There, Oliver learned about agriculture and how, in many developing nations, farmers are rarely able to earn a living off the land.  The idea for Hello Tractor began to crystallize while working with the International Rice Research Institute in the Philippines and saw that a big problem was the lack of funding to buy farming equipment that would make farming more efficient. “I started looking at how to build a financial model [around farm equipment] that could sustain itself,” he says. “And then it blossomed from a hobby to a full-fledged company.”

That company is Hello Tractor, a sort of Uber for tractors. Farmers who have tractors can put them on the app, and people who need tractors can rent them by the hour. Hello Tractor now has 21 employees, 3,000 users on its platform and a half-million farmers serviced across 13 countries in sub-Saharan Africa. It joined Mastercard’s startup engagement program Start Path earlier this year to develop the relationships it needs to continue to scale and unlock new opportunities, including ways to extend credit to grow the number of entrepreneurs who can buy and rent out the machinery.

Oliver launched Hello Tractor in Nigeria, home to one of the largest inventories of uncultivated, rain-fed farmland on Earth but where mechanization is largely untapped. He moved there in 2014 and instantly fell in love with the country. “It’s an electric place, highly entrepreneurial,” he says. “I had a natural attraction to it because this country is really the epicenter for the regional outcome. So goes Nigeria, so goes West Africa.”

Oliver hired a couple of people and quickly got to work. He reached the intimate farming community by befriending a popular agriculture radio host to help him make Hello Tractor a known quantity. And he partnered with engineers to tailor GPS software to keep tabs on the farm equipment.

His initial plan was to start with one low-horsepower tractor he bought from China with the idea that he would buy more as the company grew. “What we found out was that no one gave a crap about our little tractor,” he says. These lower horsepower tractors didn’t have the durability for the rugged Nigerian farming.

Instead, he realized he could sell the GPS device to people who already had tractors so they could rent them out to other farmers and always know where they were.

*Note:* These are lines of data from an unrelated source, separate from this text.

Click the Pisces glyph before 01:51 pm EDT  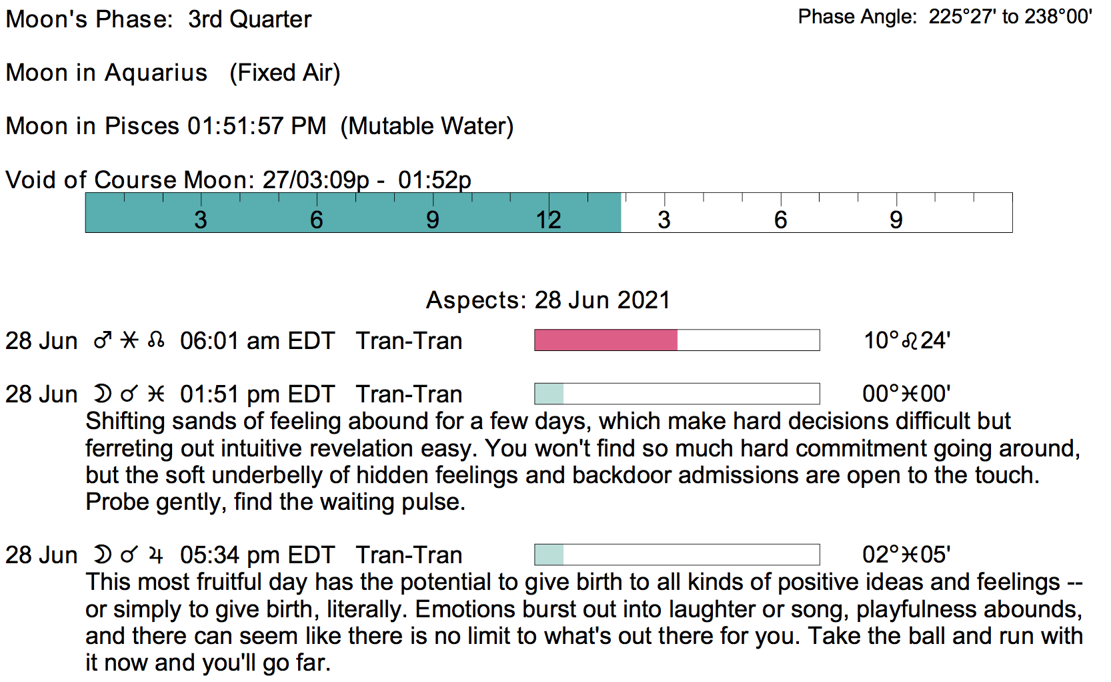(156, 394)
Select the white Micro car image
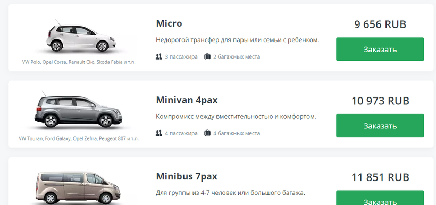This screenshot has width=436, height=205. [x=81, y=36]
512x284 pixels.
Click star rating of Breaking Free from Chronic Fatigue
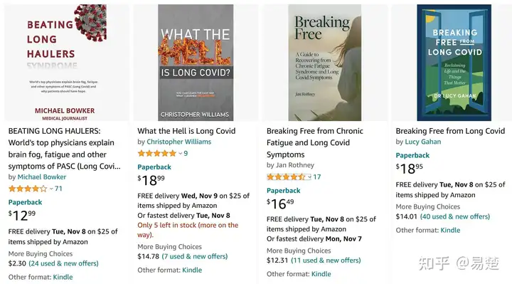pos(286,177)
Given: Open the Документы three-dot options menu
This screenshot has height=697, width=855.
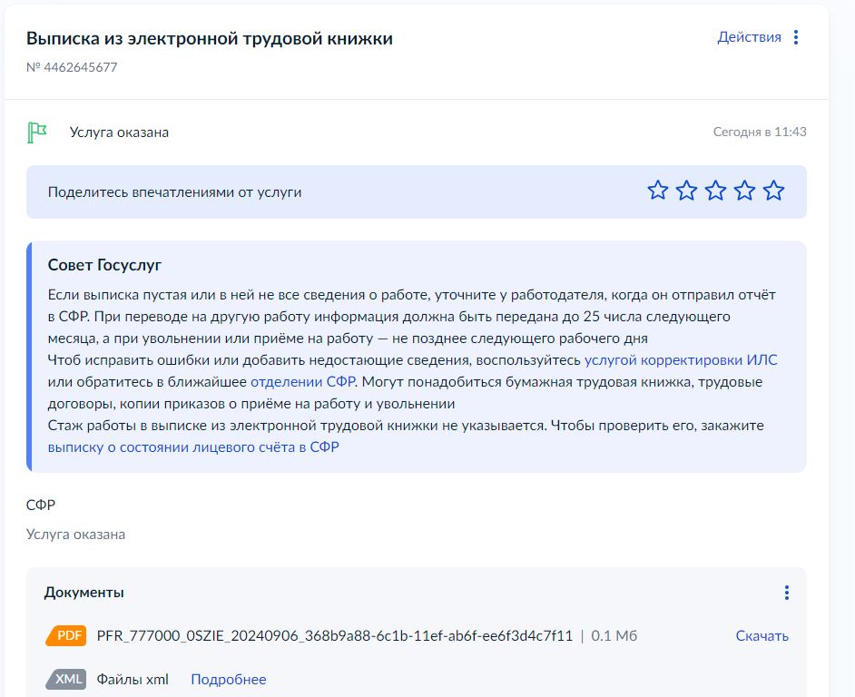Looking at the screenshot, I should [x=786, y=593].
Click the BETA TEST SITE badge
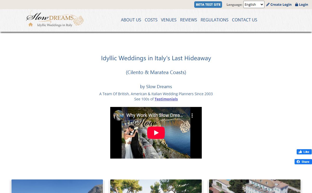 pos(208,4)
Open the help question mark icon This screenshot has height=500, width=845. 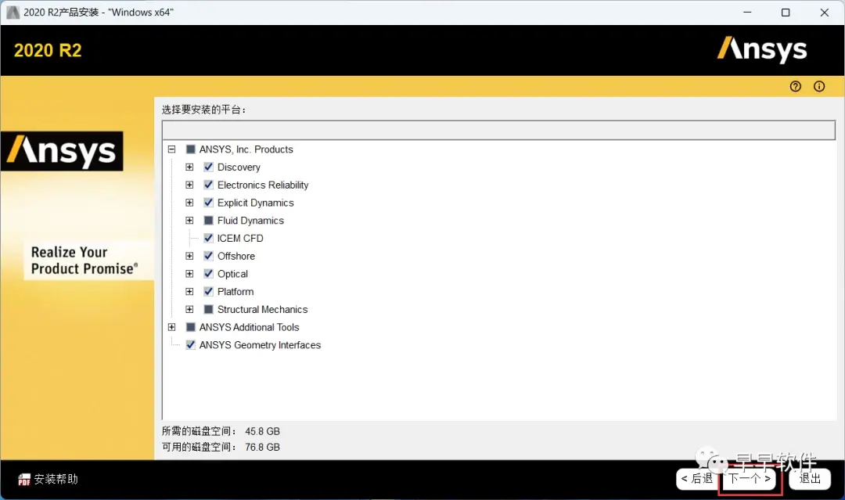(x=796, y=86)
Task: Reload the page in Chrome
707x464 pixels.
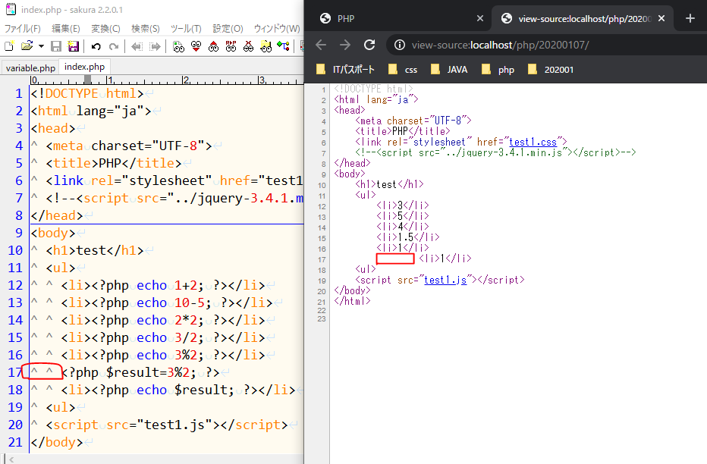Action: pos(369,45)
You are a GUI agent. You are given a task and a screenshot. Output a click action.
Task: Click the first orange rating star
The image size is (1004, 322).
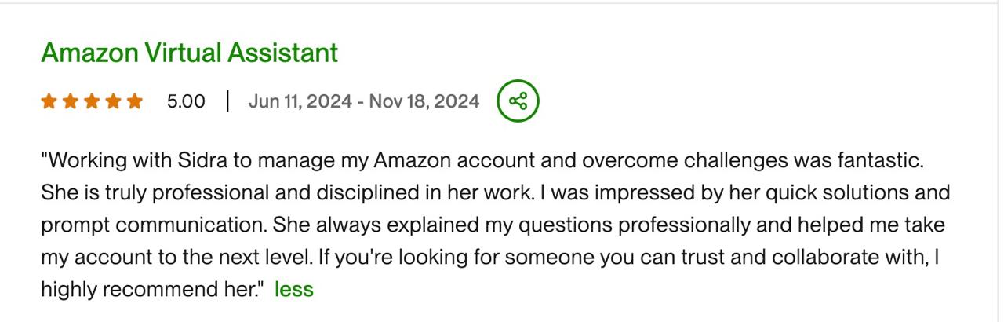click(x=49, y=101)
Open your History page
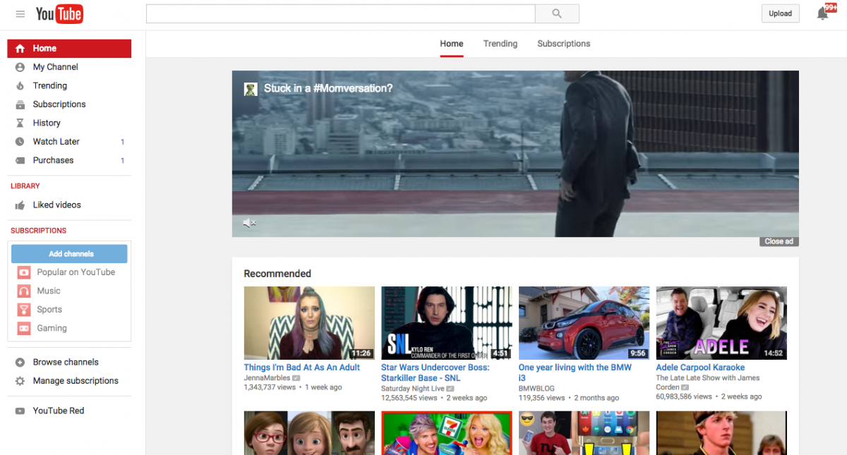 (x=47, y=123)
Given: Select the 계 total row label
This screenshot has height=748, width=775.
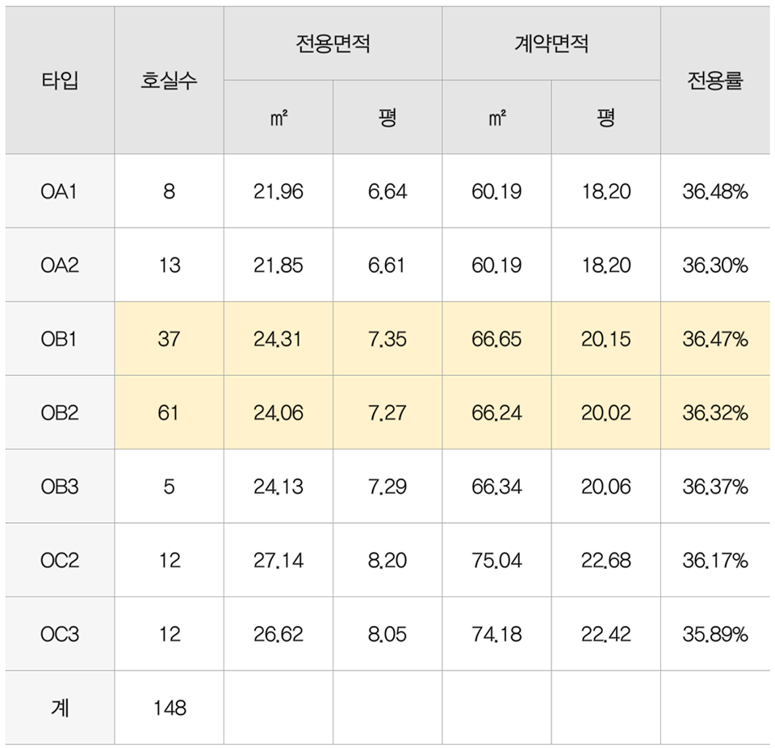Looking at the screenshot, I should point(60,708).
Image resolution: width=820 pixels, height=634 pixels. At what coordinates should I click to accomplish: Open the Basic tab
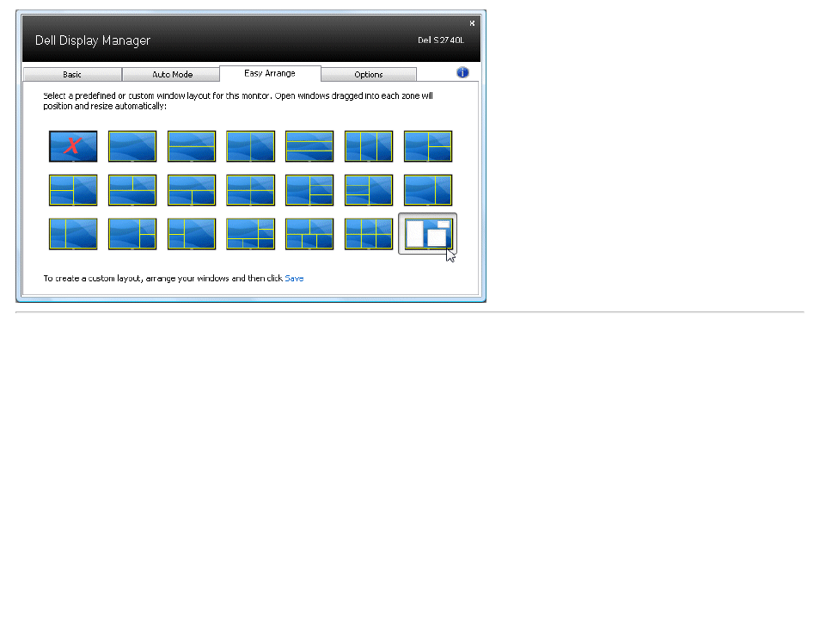(72, 74)
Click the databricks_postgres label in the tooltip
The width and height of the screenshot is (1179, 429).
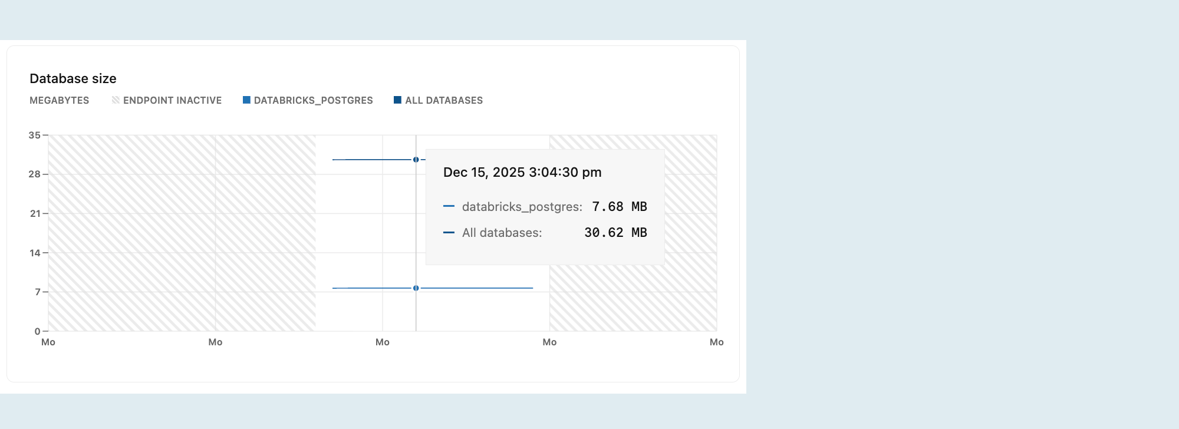click(x=522, y=207)
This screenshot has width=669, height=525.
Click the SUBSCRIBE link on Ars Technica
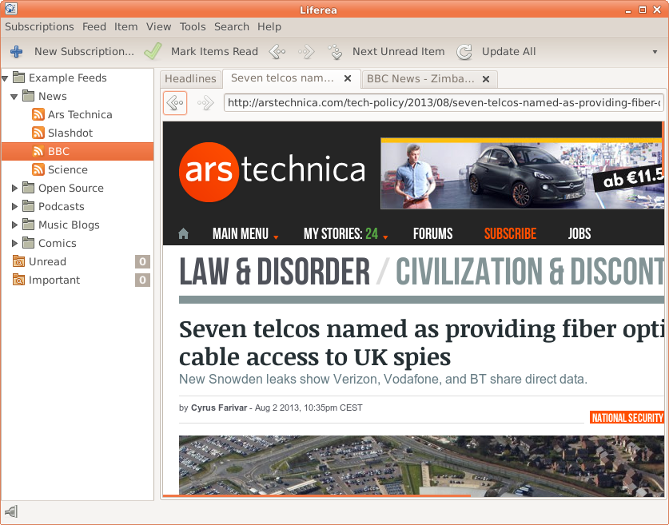(x=510, y=234)
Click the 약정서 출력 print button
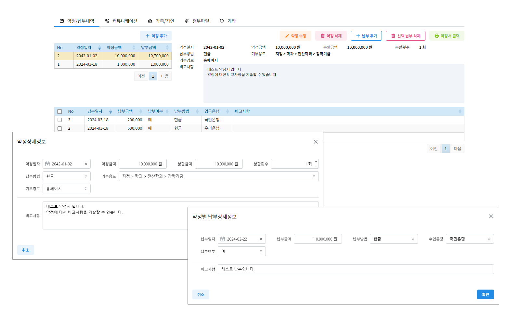This screenshot has width=520, height=325. [x=447, y=36]
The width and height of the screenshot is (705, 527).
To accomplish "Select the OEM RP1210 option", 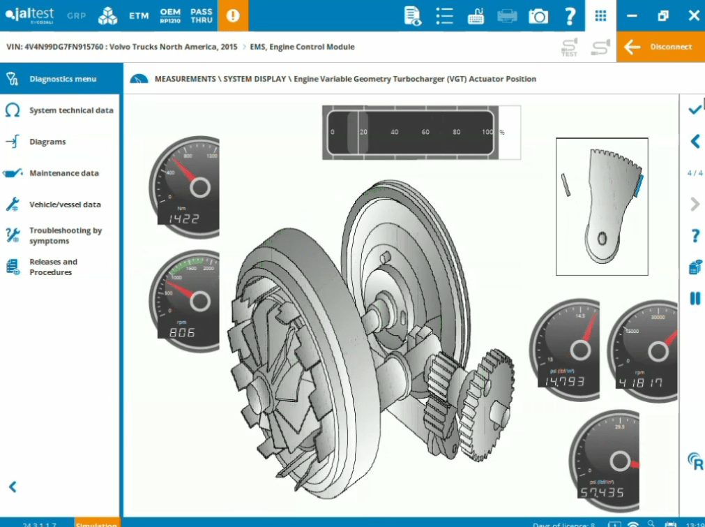I will [x=170, y=15].
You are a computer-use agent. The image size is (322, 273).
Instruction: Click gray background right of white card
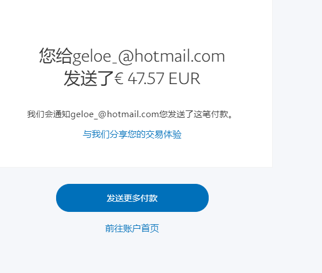pyautogui.click(x=297, y=82)
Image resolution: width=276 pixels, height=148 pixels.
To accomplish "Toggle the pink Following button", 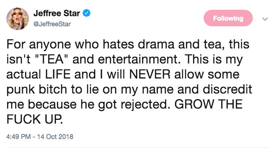I will (228, 18).

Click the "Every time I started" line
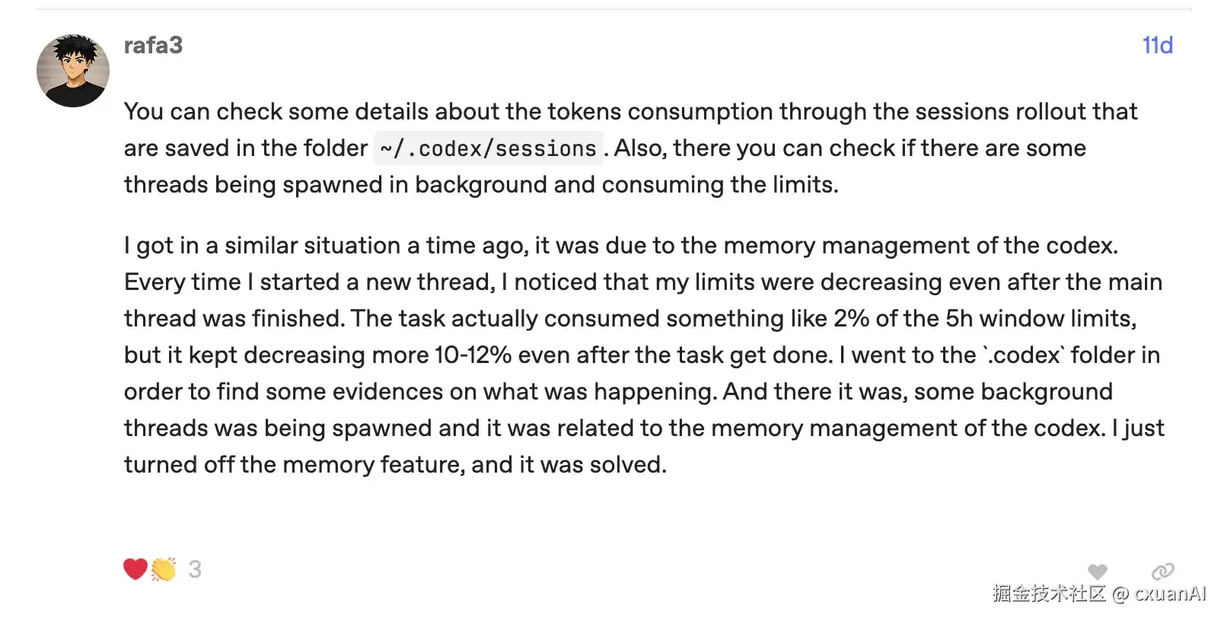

Oliver created a mobile app that allows people to network for tractor usage. Hello Tractor provides a service in a much-needed informal market among farmers who own tractors but might not be using them, or for people who want to buy a tractor and lend it for extra money.

“Anyone with a cellphone can download and book tractor services on behalf of a farmer who may not be tech savvy, but who is willing to pay a commission to organize these jobs,” Oliver says.

The next step is building ways for people to finance their own tractors and to expand that into Nigeria and Kenya, helping farmers plant as much as 40 times faster, which can increase food and income security for their families and communities.

 “It’s exciting and moving forward pretty successfully,” Oliver says. And for an outsider from America who has made incredible agricultural inroads in his adopted continent, Oliver says he feels pretty fortunate: “Trust is fundamental,” he says. “Farmers always buy from the same guy.”